Problem statement:
The expected answer is every line of the material, reproduced exactly.

Material supplied:
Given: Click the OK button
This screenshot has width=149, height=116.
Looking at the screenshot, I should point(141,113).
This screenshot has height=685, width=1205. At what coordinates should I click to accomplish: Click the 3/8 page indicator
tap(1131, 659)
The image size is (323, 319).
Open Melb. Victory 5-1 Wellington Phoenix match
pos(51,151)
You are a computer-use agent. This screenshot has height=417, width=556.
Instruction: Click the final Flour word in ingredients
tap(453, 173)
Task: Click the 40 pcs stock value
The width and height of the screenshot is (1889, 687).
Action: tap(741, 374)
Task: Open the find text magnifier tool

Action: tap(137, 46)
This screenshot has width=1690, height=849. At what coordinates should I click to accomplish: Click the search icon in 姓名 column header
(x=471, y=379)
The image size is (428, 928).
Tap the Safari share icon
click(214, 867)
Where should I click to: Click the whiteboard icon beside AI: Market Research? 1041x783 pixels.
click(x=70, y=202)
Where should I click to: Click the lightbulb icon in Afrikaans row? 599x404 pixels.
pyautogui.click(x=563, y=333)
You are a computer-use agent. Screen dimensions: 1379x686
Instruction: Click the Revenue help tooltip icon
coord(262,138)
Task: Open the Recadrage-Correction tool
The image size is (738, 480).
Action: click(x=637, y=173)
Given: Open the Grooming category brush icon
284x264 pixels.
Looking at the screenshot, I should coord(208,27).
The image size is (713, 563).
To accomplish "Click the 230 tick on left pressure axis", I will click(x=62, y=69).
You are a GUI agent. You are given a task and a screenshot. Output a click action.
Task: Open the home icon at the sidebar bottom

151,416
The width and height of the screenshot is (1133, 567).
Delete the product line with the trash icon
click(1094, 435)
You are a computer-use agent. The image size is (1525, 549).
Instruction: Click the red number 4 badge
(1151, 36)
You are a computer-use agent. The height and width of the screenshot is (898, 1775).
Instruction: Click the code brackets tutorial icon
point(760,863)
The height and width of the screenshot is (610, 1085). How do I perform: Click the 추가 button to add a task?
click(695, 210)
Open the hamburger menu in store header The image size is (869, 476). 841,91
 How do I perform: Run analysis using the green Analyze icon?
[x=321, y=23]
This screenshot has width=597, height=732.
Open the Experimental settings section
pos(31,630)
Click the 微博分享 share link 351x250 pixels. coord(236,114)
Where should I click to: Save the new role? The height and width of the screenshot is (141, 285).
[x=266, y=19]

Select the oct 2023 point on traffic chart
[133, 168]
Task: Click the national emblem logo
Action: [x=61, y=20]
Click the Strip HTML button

Solution:
Given: Click the OK button
This screenshot has width=149, height=116.
Looking at the screenshot, I should point(141,113).
This screenshot has height=685, width=1205. At what coordinates should I click to accomplish: Click the 3/8 page indicator
tap(1131, 659)
The image size is (323, 319).
Open Melb. Victory 5-1 Wellington Phoenix match
pos(51,151)
You are a computer-use agent. This screenshot has height=417, width=556.
Instruction: Click the final Flour word in ingredients
tap(453, 173)
Task: Click the 40 pcs stock value
The width and height of the screenshot is (1889, 687).
Action: tap(741, 374)
Task: Open the find text magnifier tool

Action: tap(137, 46)
This screenshot has width=1690, height=849. At what coordinates should I click to accomplish: Click the search icon in 姓名 column header
(x=471, y=379)
The image size is (428, 928).
Tap the Safari share icon
click(214, 867)
Where should I click to: Click the whiteboard icon beside AI: Market Research? 1041x783 pixels.
click(x=70, y=202)
Where should I click to: Click the lightbulb icon in Afrikaans row? 599x404 pixels.
pyautogui.click(x=563, y=333)
You are a computer-use agent. Screen dimensions: 1379x686
Instruction: Click the Revenue help tooltip icon
coord(262,138)
Task: Open the Recadrage-Correction tool
The image size is (738, 480).
Action: click(x=637, y=173)
Given: Open the Grooming category brush icon
284x264 pixels.
Looking at the screenshot, I should coord(208,27).
The image size is (713, 563).
To accomplish "Click the 230 tick on left pressure axis", I will click(x=62, y=69).
You are a GUI agent. You are given a task and a screenshot. Output a click action.
Task: Open the home icon at the sidebar bottom

151,416
The width and height of the screenshot is (1133, 567).
Delete the product line with the trash icon
click(1094, 435)
You are a computer-use agent. The image size is (1525, 549).
Instruction: Click the red number 4 badge
(1151, 36)
You are a computer-use agent. The height and width of the screenshot is (898, 1775).
Instruction: Click the code brackets tutorial icon
point(760,863)
The height and width of the screenshot is (610, 1085). How do I perform: Click the 추가 button to add a task?
click(695, 210)
Open the hamburger menu in store header The image size is (869, 476). 841,91
 How do I perform: Run analysis using the green Analyze icon?
[x=321, y=23]
This screenshot has width=597, height=732.
Open the Experimental settings section
pos(31,630)
Click the 微博分享 share link 351x250 pixels. coord(236,114)
Where should I click to: Save the new role? The height and width of the screenshot is (141, 285).
[x=266, y=19]

Select the oct 2023 point on traffic chart
[133, 168]
Task: Click the national emblem logo
Action: [x=61, y=20]
Click the Strip HTML button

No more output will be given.